Another drawcard of Australia’s approach to hepatitis C is that the government has managed to enter into contractual agreement with the pharmaceutical companies to ensure major discounts on the price of treatment.
“So you have an arrangement where you can have a universal access program because you’ve got the economics sorted out,” Professor Dore said. “Australia is a great test case of what can be achieved, so a lot of countries will be looking to us to see what happens in next couple years in terms of the extent of our scale up.”
For many other countries, these goals might be more aspirational than achievable.
“It’s a very, very big ask globally,” Professor Dore said. “2030 is not that far away, and there is a lot of work to be done.”
In particular, screening is going to be a big priority to overcome the current problem where only a relatively small minority of patients with chronic hepatitis are aware of their infection.
This is the fifth and final target for the WHO member countries.
To meet it, it will to be necessary to bring the proportion of people who know their hepatitis status up from fewer than 5% now, to 30% by 2020, and 90% by 2030.
And in these people, treatment needs to be easier and more available.
The WHO target is to raise the treatment rates of hepatitis B and C from less than 1% of eligible people to 80%.
This may be difficult given the wholesale costs of treatments for hepatitis C may be around $60,000, however some countries offer generic versions for less than $500 and this could, and should, drop lower.
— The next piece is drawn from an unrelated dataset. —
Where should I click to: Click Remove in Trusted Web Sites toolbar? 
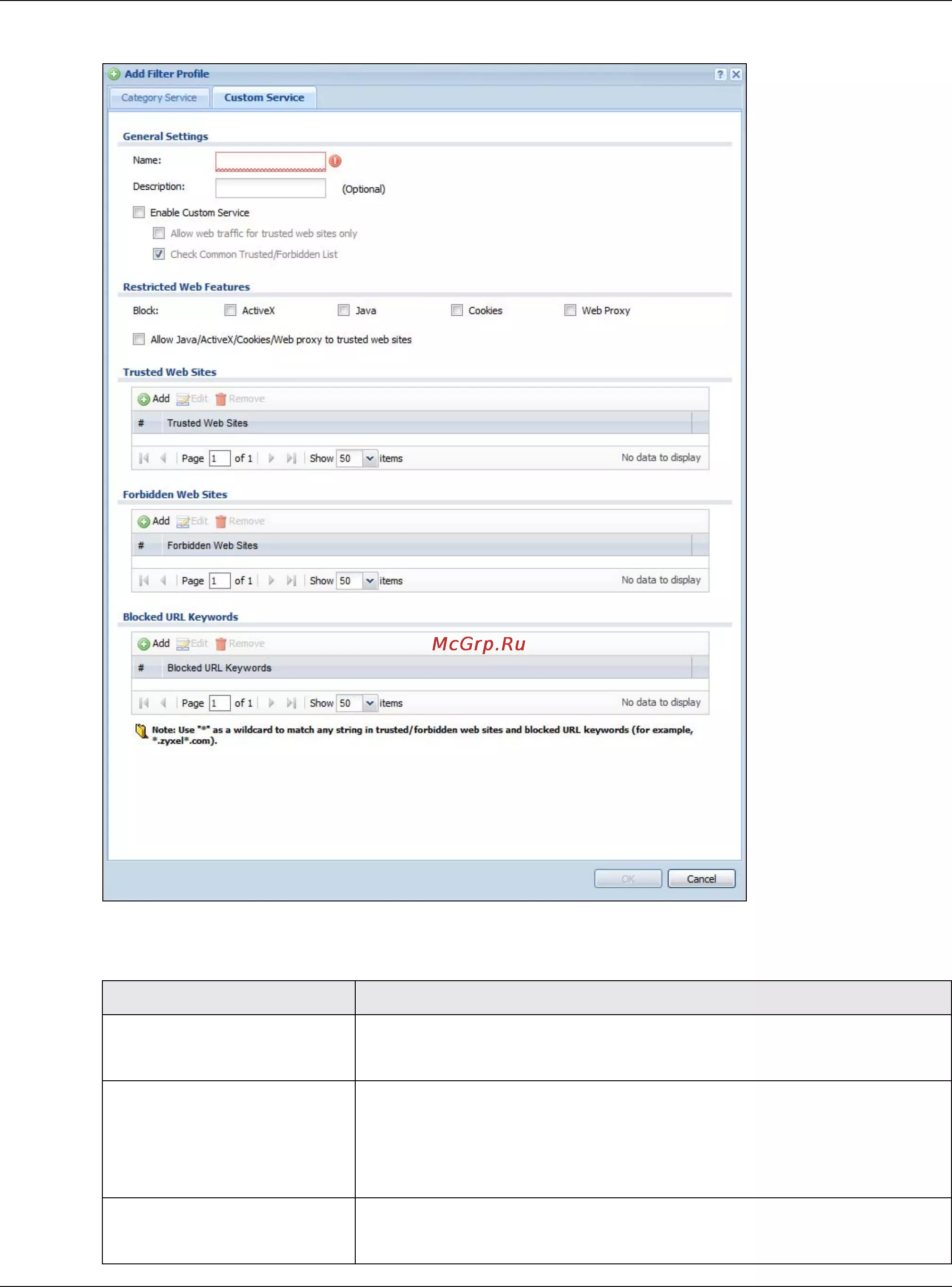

In light of these lower prices, WHO guidelines now recommend testing and treatment for viral hepatitis.
World Health Organisation agreements give governments the political licence to divert money from one disease area to another, but that doesn’t ensure that governments will actually be able to pull it off. Economic and political factors may impede the ideal rollout of certain strategies, and in the past harm minimisation and the treatment of the poor or prison populations have been overlooked.
“It’s important to set targets and show commitment,” Professor Dore said. “It’s on the radar that this is a major health issue and burden.”
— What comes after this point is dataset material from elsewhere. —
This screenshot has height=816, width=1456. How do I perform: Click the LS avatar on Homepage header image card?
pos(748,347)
While it’s a start, it needs to be backed up by further action.
National plans were a crucial first step for countries to take, in terms of getting partners working together and allocating funds, Professor Dore said.
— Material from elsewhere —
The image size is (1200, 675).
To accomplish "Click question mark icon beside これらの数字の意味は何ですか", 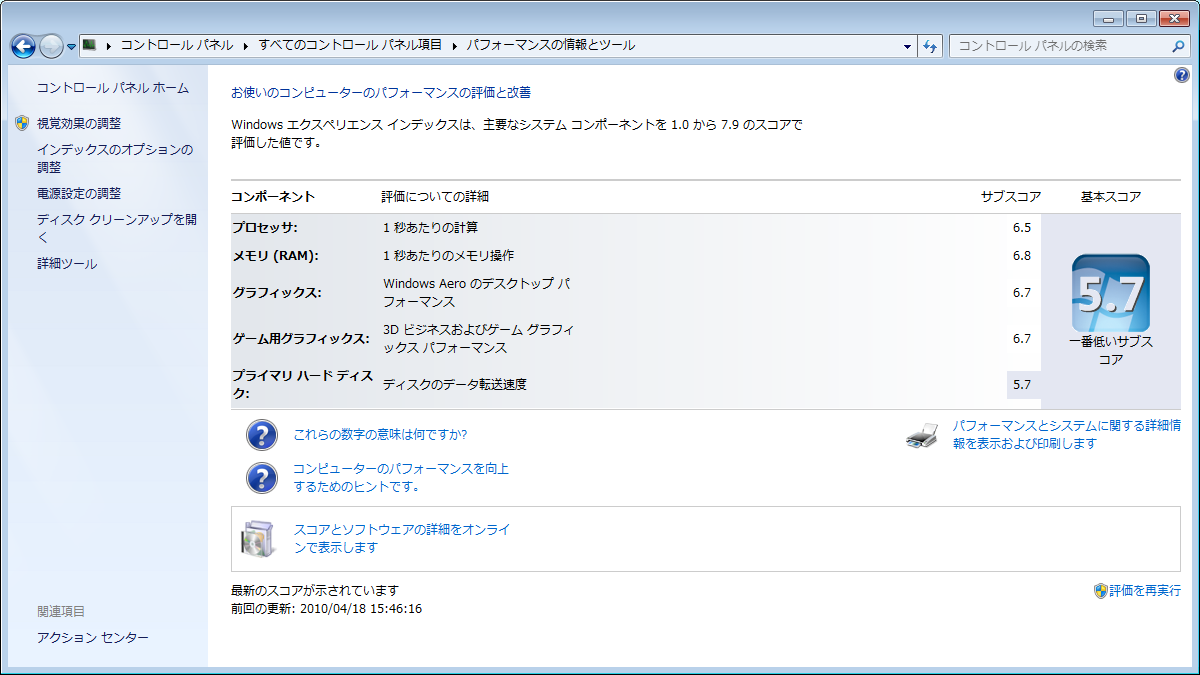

Raquel Peck, chief executive of the World Hepatitis Alliance, welcomed the unprecedented commitment to tackling hepatitis, but agreed that governments now needed to implement effective and funded viral hepatitis national plans.
“These plans play an essential role in defining a country’s vision, priorities, budgetary decisions and course of action for improving and maintaining the health of its people,” Ms Peck said.
“It is crucial that governments make provision for a dramatic scale up in intervention practices, such as testing, and provide a greater focus on at-risk and hard-to-reach populations.”.
But so far only 36 countries have developed a national plan, while another 33 are preparing one.
With World Hepatitis Day coming up on July 28, hepatitis groups are launching the “NOhep” movement to mobilise support for action across different countries, at different levels. They are appealing for patients, patient groups, medical professionals and policy makers to build public awareness of this as a global health problem.
But in the lead up to Australia’s federal election, Hepatitis Australia is urging politicians to start approaching the disease the same way they do HIV.
Politicians needed to break their silence and speak up in support of the WHO campaign, as well as to add their voices to the movement to break down stigma against the disease.
“Despite being invited to participate, each health minister and Australian government over the last five years has not issued any public statement for World Hepatitis Day, yet in contrast, ministerial media releases and/or public statements for World AIDS Day have been the norm,” Hepatitis Australia said.
The bottom line being, if countries were able to get together and implement these hepatitis strategies, that would ultimately lead to stronger health systems for all.